La maîtrise de la mondialisation selon la Commission

La Commission européenne a sorti récemment un document de réflexion « sur la maîtrise de la mondialisation ».

De quoi parle-t-on ? Et que peut-on attendre de la réflexion de la Commission ?

D’un document portant sur un phénomène aussi complexe que la mondialisation, on est en droit d’attendre une définition précise. Or, celle-ci fait défaut. La Commission fait de la mondialisation un fourre-tout comprenant, entre autres, les flux de marchandises, de services, le développement de l’internet puis des plateformes numériques, l’immigration, l’accès des consommateurs à des biens et services diversifiés, la lutte contre le réchauffement climatique... Sur le plan de la datation, les choses sont tout aussi floues. La Commission fait remonter la mondialisation au 19e siècle, alors qu’il aurait été plus utile de se focaliser sur les transformations économiques des trois dernières décennies. On souhaiterait un débat basé sur des hypothèses précises et donc vérifiables ; on est plutôt dans un exercice de communication et de rhétorique qui se développe en trois temps.
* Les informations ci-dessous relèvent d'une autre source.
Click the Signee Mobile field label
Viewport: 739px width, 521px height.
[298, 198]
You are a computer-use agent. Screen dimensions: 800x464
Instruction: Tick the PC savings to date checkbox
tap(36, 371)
« Les peurs sont tout à fait réelles et, dans certains cas, fondées »
La Commission concède – pour la première fois ? - que la mondialisation n’est pas entièrement bénéfique. Si, globalement, elle renforce la prospérité, la mondialisation « s’accompagne aussi de défis ». Premier défi, les inégalités ; certaines populations et régions bénéficiant plus de la mondialisation que d’autres. Deuxième défi, le fait que les entreprises mettent les territoires en concurrence et que cela « conduit à des fermetures d’entreprises, à des pertes d’emplois ou à une pression à la baisse sur les salaires et les conditions de travail ». La Commission souligne aussi que « certaines entreprises et certains gouvernements étrangers se sont lancés dans des pratiques commerciales déloyales ». En disant cela, elle est proche de fournir une définition.
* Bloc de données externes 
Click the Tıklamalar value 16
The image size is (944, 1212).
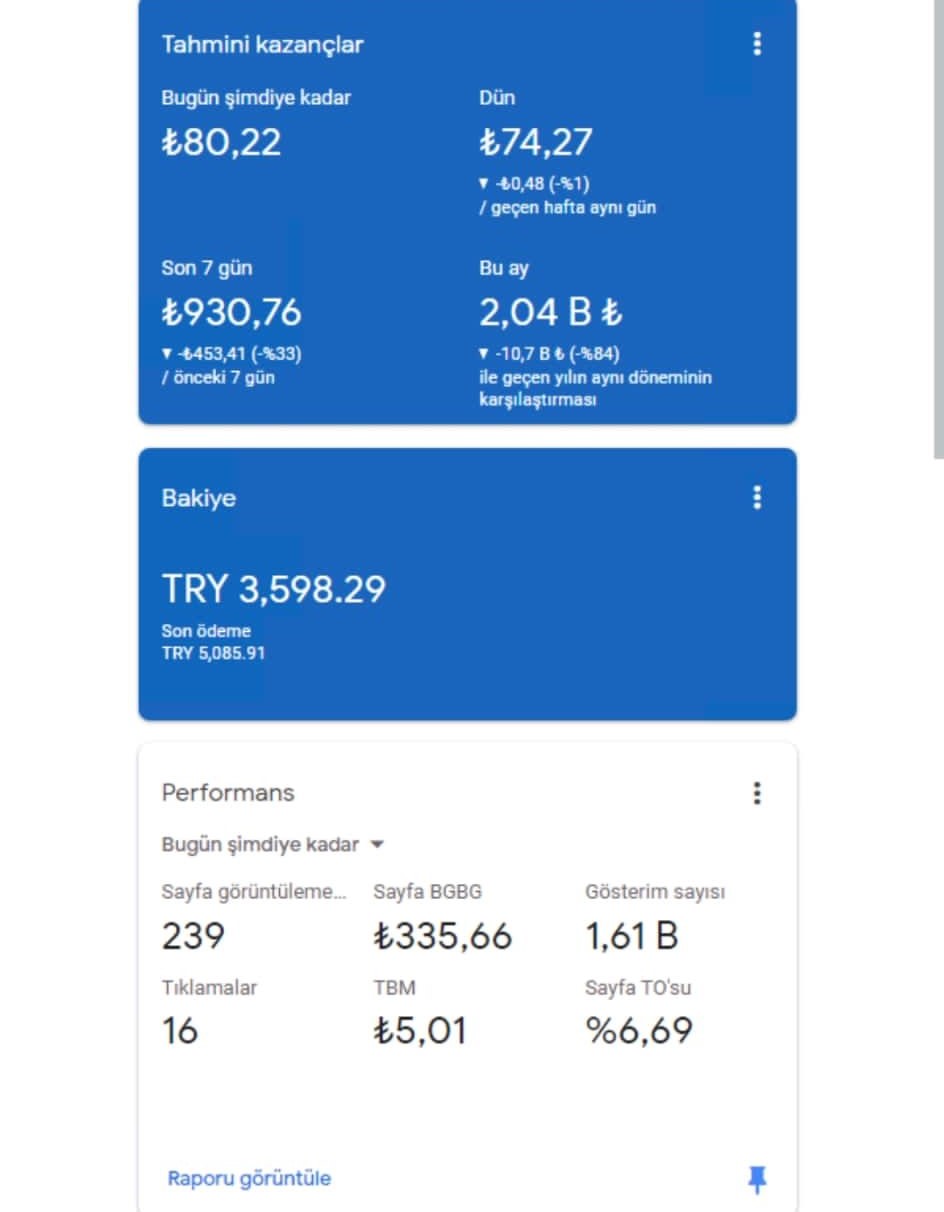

Qu’est-ce que la mondialisation en effet ? Un processus de mise en concurrence des travailleurs grâce à la faculté qu’acquiert le capital - entreprises et placements financiers – de se déplacer sans presqu’aucune contrainte. Ce qui permet la destruction des protections sociales, d’une part parce que les gouvernements tentent d’attirer le capital en abaissant ces protections ; d’autre part, parce que les entrées et sorties massives de capital spéculatif dans certains pays y provoquent des crises désastreuses et une explosion de la dette de l’Etat.
« Il faudra résister aux tentations de l’isolationnisme »
Ces constats conduisent-ils la Commission à considérer que la mondialisation a été trop loin ? Qu’une démondialisation partielle devrait être promue, en commençant par exemple par un contrôle des mouvements de capitaux spéculatifs, comme cela était le cas dans l’après-guerre ? La réponse est non. La Commission fait quelques concessions sur les constats, mais le but premier du document est de mettre en garde contre les « tentations de l’isolationnisme » et du protectionnisme. Ces notions, elles non plus, ne sont pas définies. On a l’impression que toute mesure de contrôle, fut-elle de l’argent spéculatif (« hot money »), apparenterait le gouvernement qui y aurait recours à la Corée du Nord.
« La mondialisation ne pourra être ni arrêtée, ni inversée »
Dès lors, le document ne peut atterrir que sur des solutions soit trompeuses, soit utopiques. Dans les premières, il y a les accords de commerce et d’investissement actuels (CETA, JEFTA) dont la Commission prétend qu’ils donnent une dimension sociale à la mondialisation, ce qui est une contre-vérité. Dans les deuxièmes, il y a par exemple l’idée que « des systèmes de négociation collective [soient] promus à l’échelle mondiale », une idée très étonnante quand on sait que dans la plupart des pays européens la concertation sociale est soit affaiblie, soit détruite. La Commission clôt elle-même le débat : la mondialisation « ne pourra être ni arrêtée ni inversée ».